The former President reiterated that Democracy is not a gift, but a sacred trust. He remarked that The Indian Constitution is not merely a legal document but a Magna Carta of socio-economic transformation of the country. According to him, the construct of Indian nationalism is 'Constitutional Patriotism', which consists of an appreciation of our inherited and shared diversity; a readiness to enact one's citizenship at different levels; the ability to self correct and learn from others.
He emphasized that India's Nationhood is not one language, one religion, or of one enemy. It is the 'Perennial Universalism' of 1.3 billion people who use more than 122 languages and 1,600 dialects in their everyday lives, practice 7 major religions, belong to 3 major ethnic groups - Aryans, Mongoloids, and Dravidians live under one system, one flag and one identity of being 'Bhartiya' and have 'No Enemies'. “That is what makes Bharat a diverse and united nation”.

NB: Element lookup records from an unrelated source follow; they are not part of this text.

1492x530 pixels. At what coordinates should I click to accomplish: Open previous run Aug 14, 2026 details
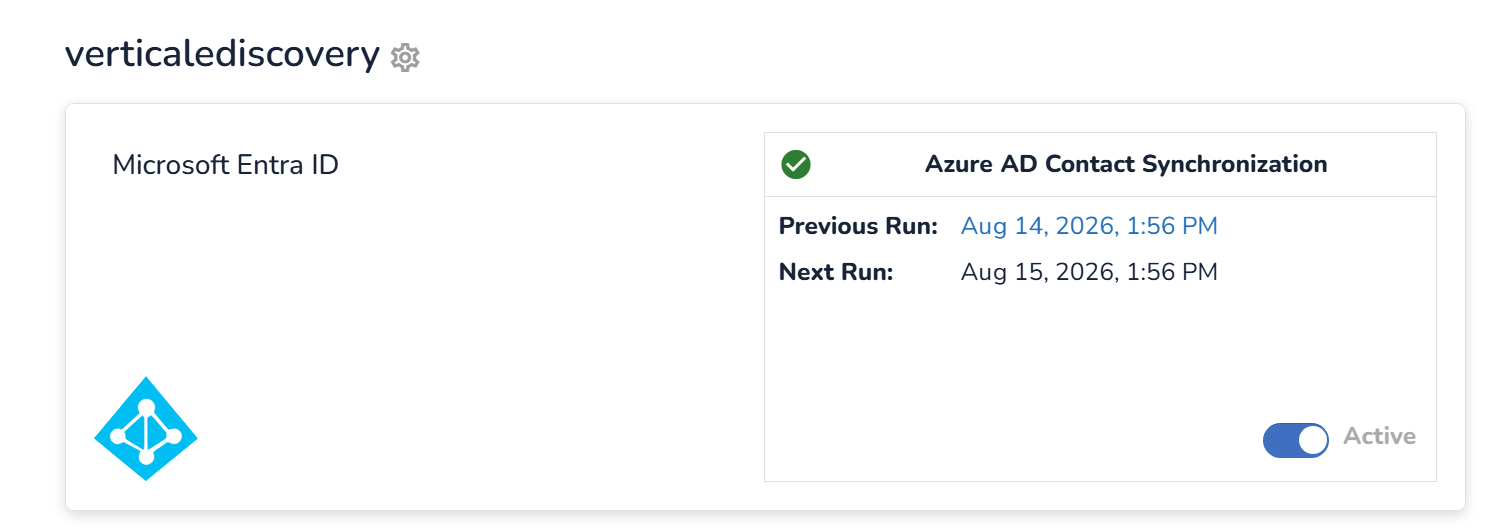coord(1089,226)
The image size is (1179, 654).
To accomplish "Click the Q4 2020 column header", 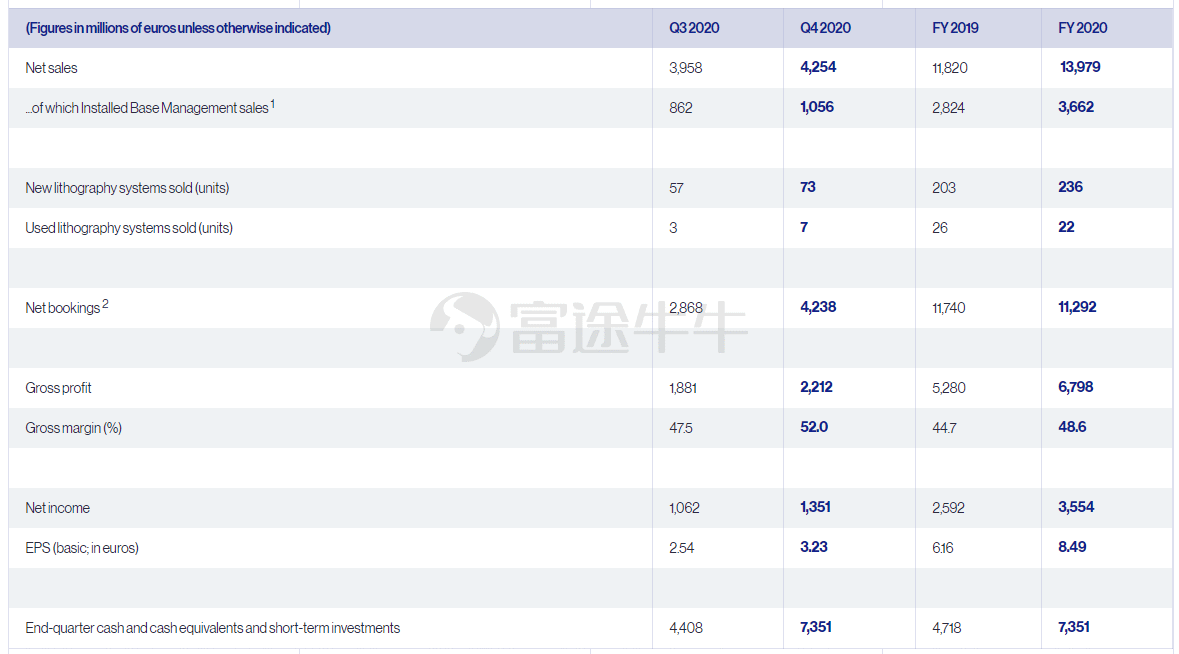I will point(825,28).
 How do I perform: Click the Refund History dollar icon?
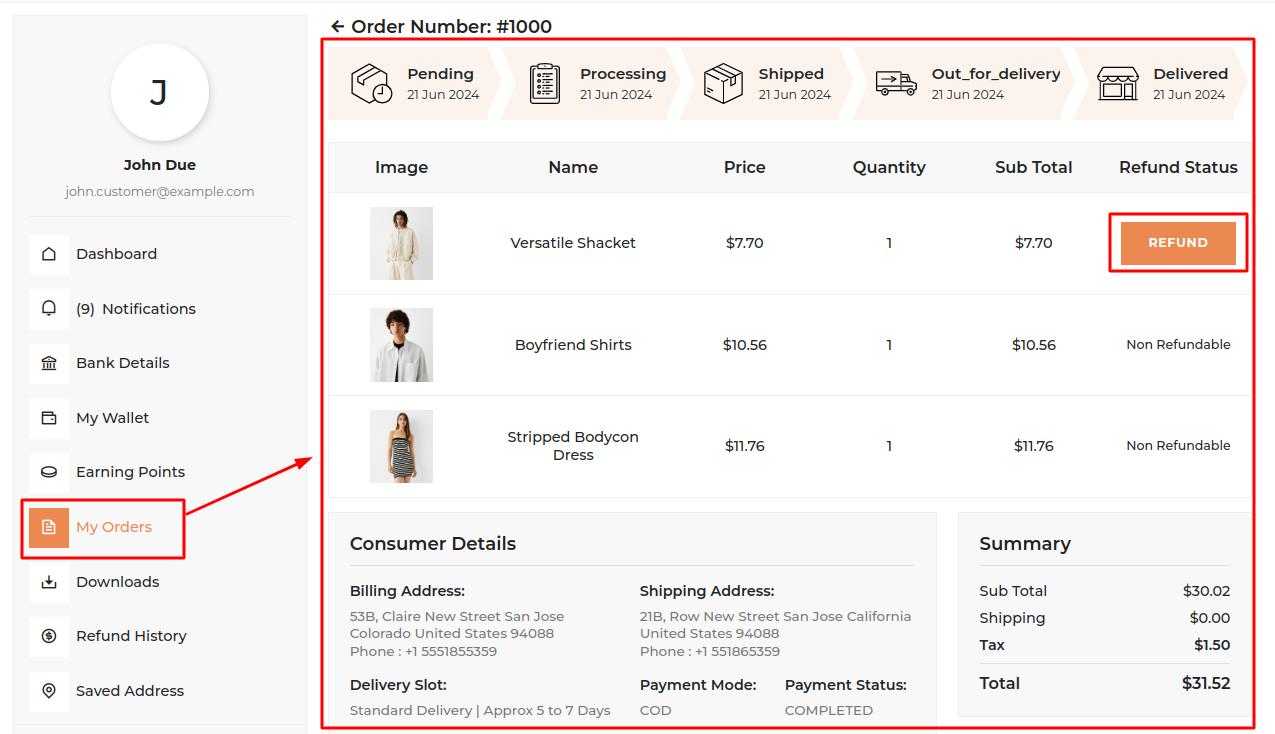(49, 636)
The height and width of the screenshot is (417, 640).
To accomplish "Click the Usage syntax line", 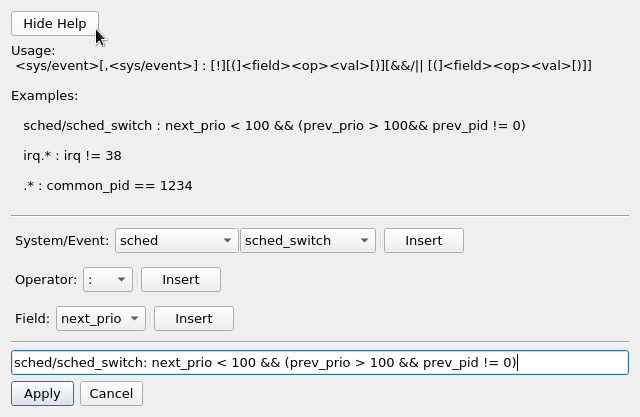I will (x=303, y=66).
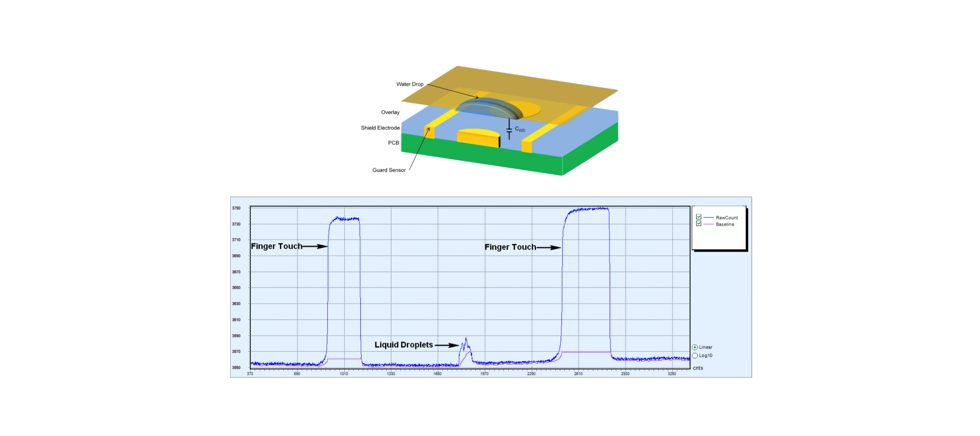Click the top of the first finger touch pulse
The width and height of the screenshot is (980, 436).
coord(344,218)
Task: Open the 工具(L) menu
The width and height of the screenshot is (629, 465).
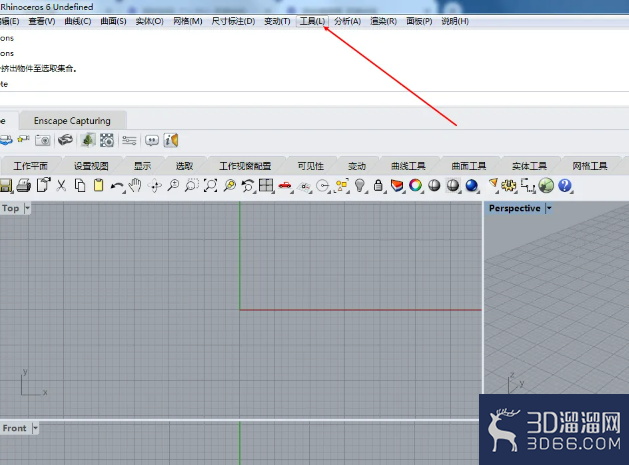Action: (x=312, y=21)
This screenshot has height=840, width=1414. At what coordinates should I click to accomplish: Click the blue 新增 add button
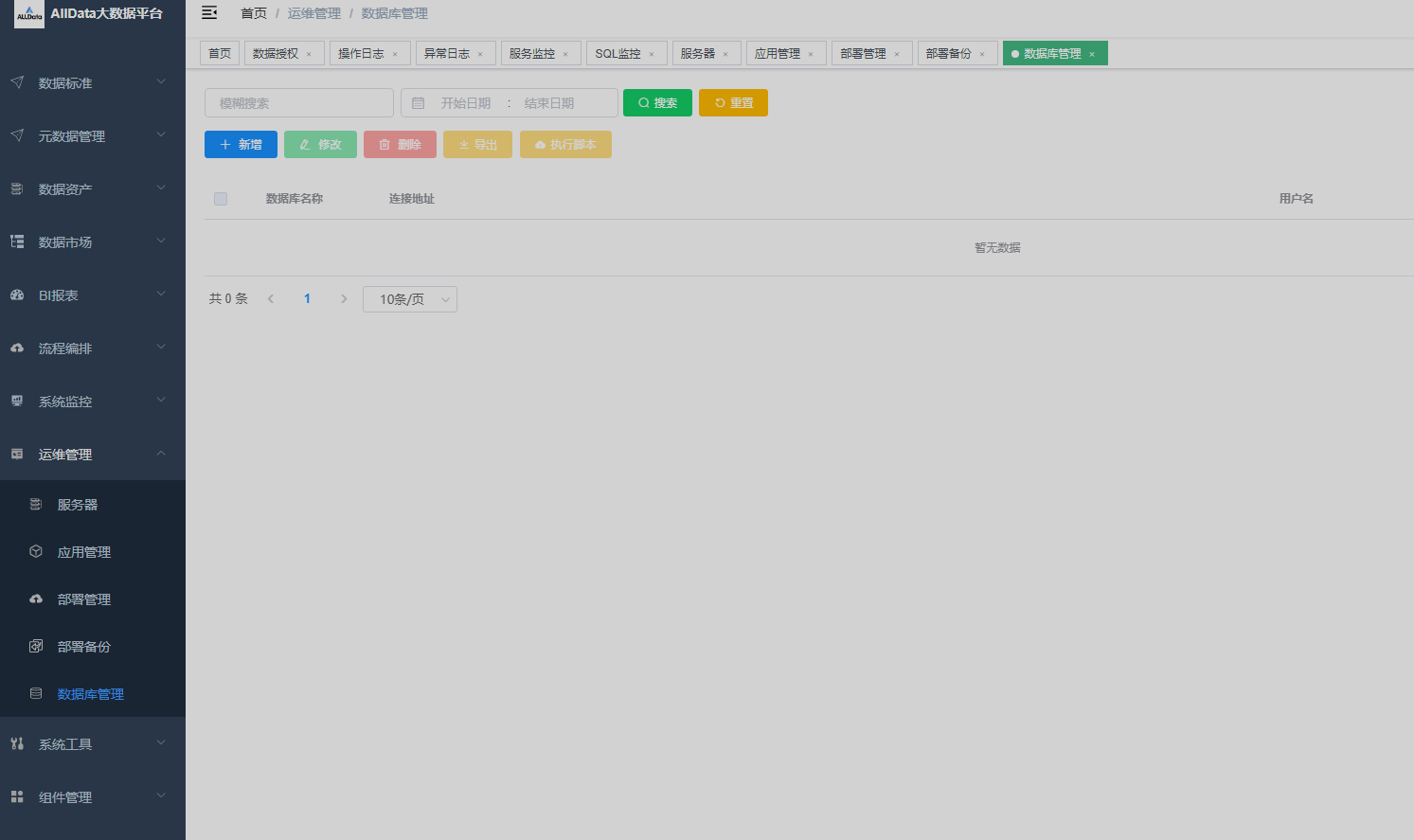click(241, 145)
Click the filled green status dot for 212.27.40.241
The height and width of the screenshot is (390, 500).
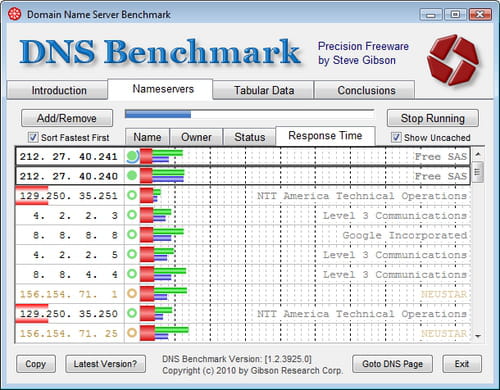coord(132,156)
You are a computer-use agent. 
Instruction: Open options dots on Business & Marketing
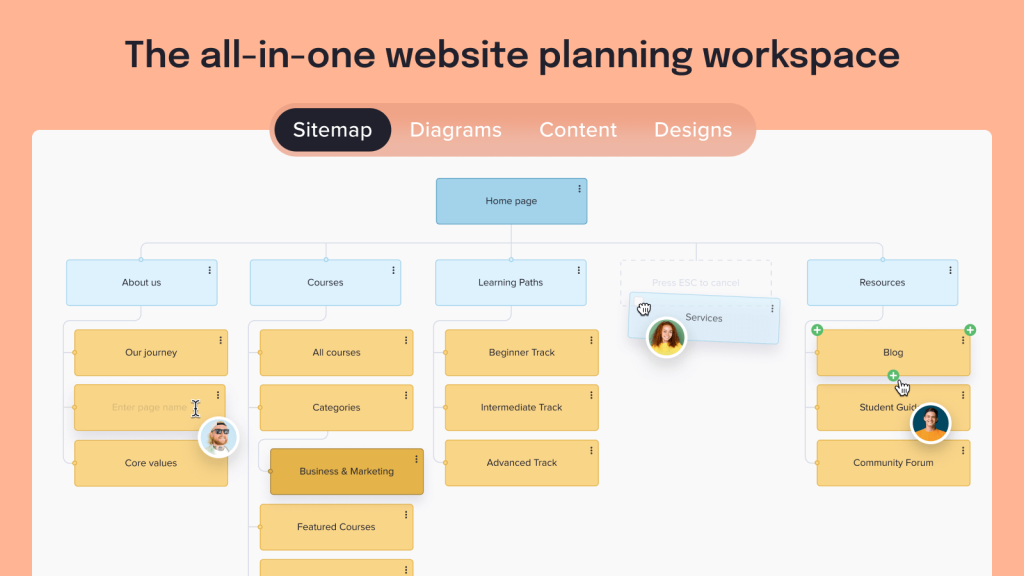click(x=416, y=459)
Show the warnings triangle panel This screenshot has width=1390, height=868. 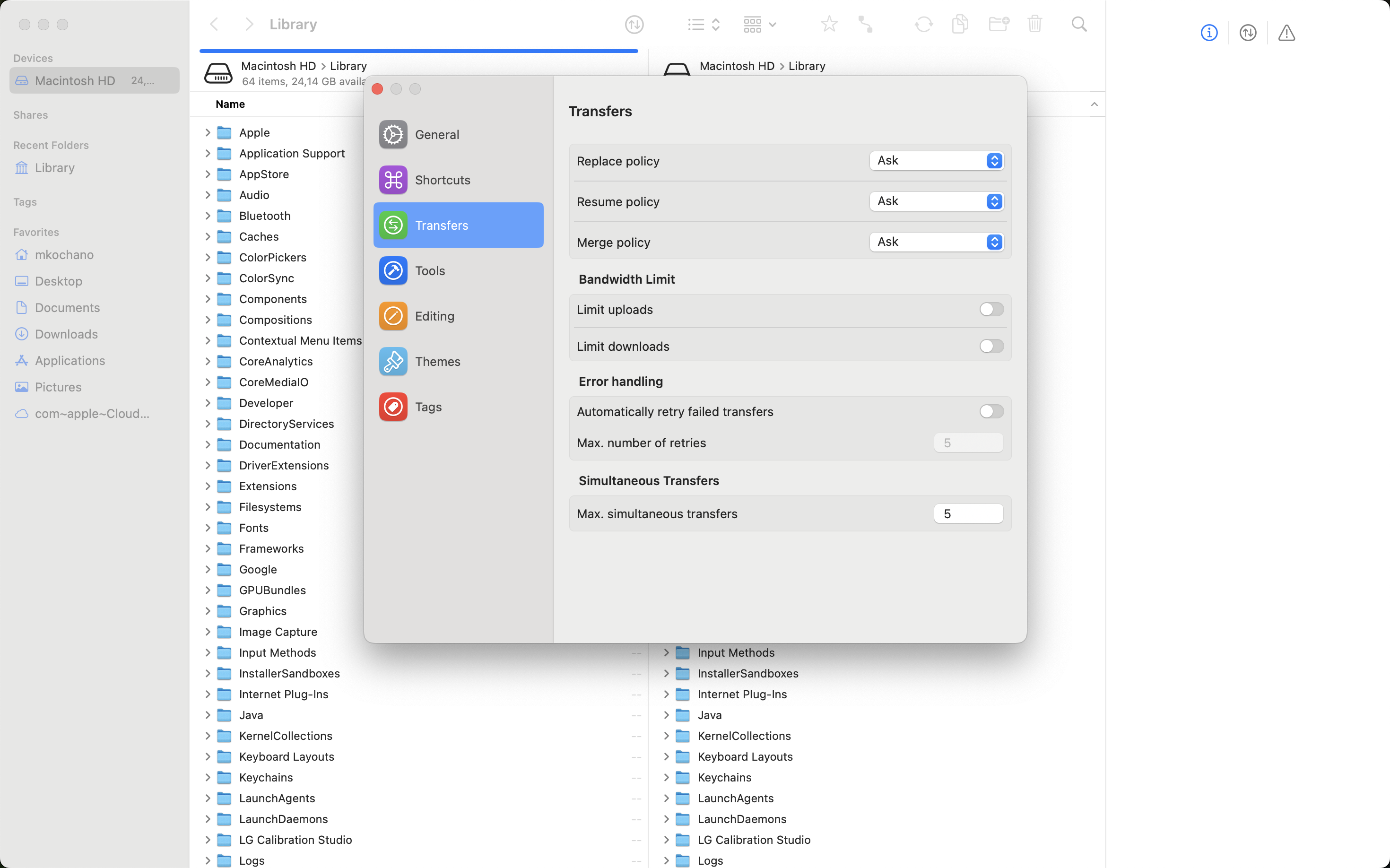(x=1286, y=33)
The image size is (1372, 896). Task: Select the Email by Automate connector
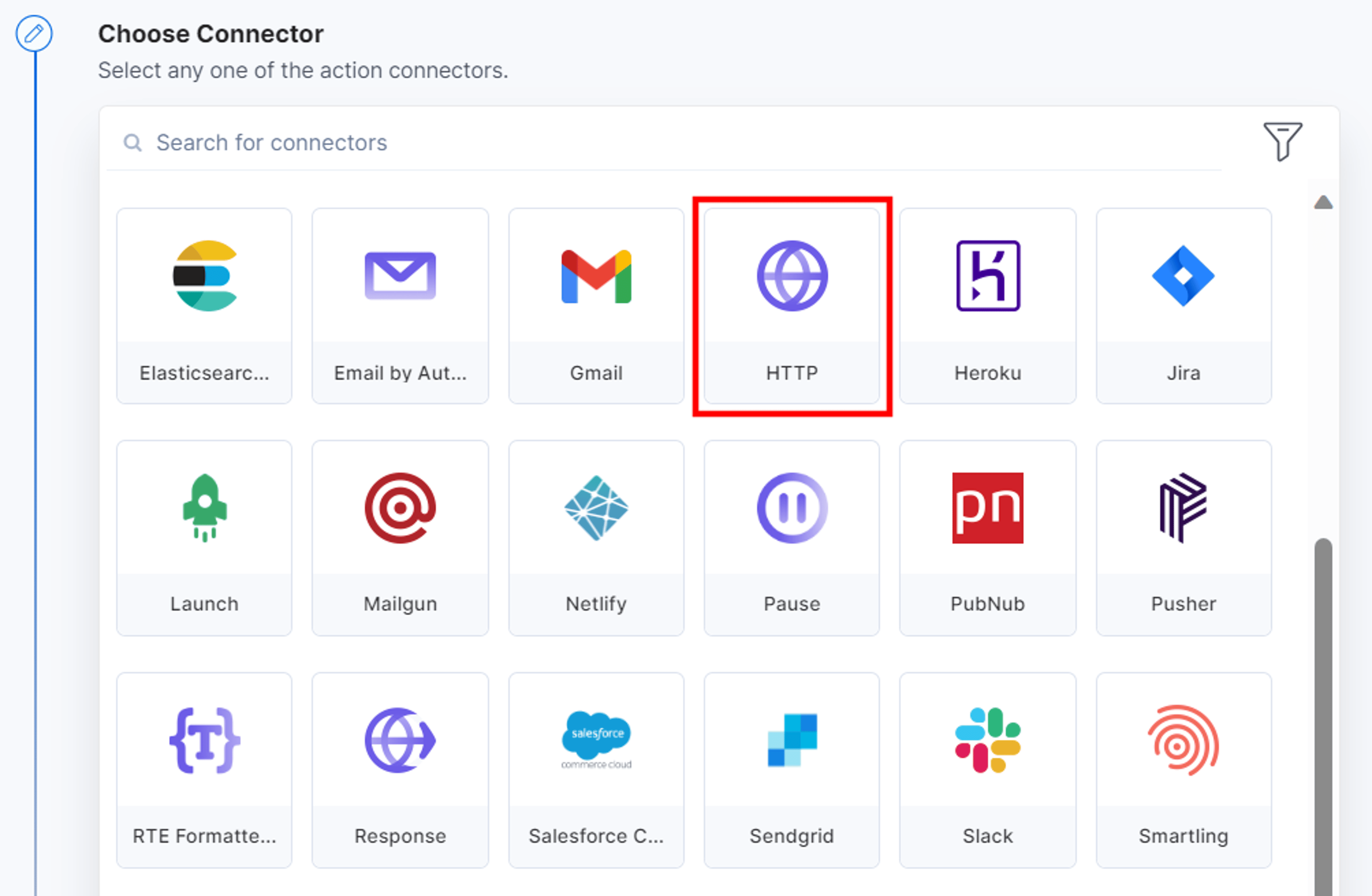coord(400,306)
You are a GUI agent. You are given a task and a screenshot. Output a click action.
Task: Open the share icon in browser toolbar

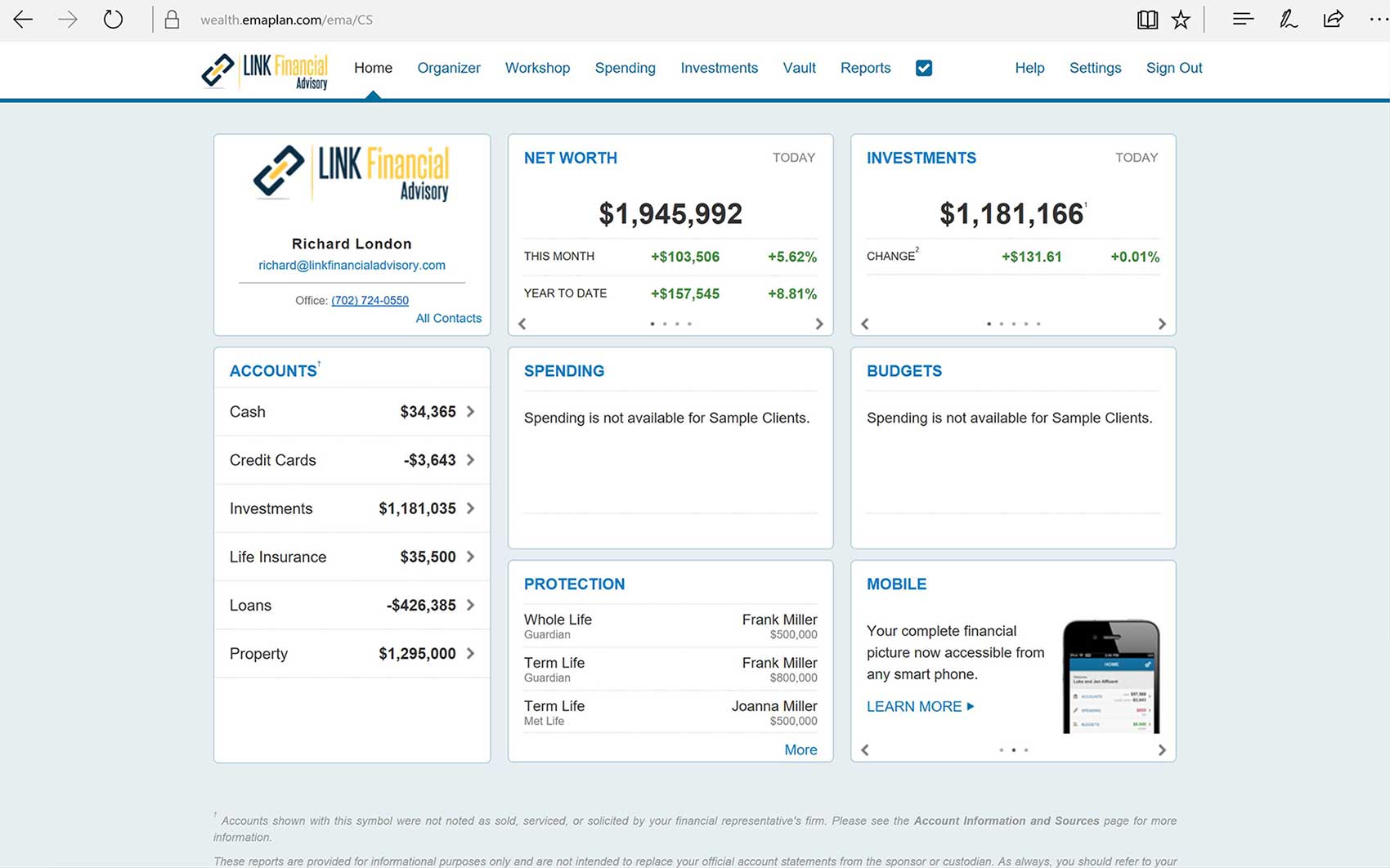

According to him, a dialogue is necessary not only to balance the competing interests but also to reconcile them. “We may argue, we may agree, or we may not agree. But we cannot deny the essential prevalence of multiplicity of opinion”.
The former President stressed the importance of peaceful co-existence, compassion, respect for life, and harmony with nature as the core of the Indian civilization.
Our assessment is that the speech by the former President was profound in many ways. We believe that his decision to speak at the RSS event to an audience that may have divergent views on Nation, Nationalism, and Patriotism demonstrated his commitment to engage in a dialogue on issues of national importance. We feel that his inference to Kautilya’s shloka from Arthashastra that the happiness of the king lies in the happiness of the people, sums it all. People are at the centre of all activities of the state and nothing should be done to divide people and create animosity amongst them.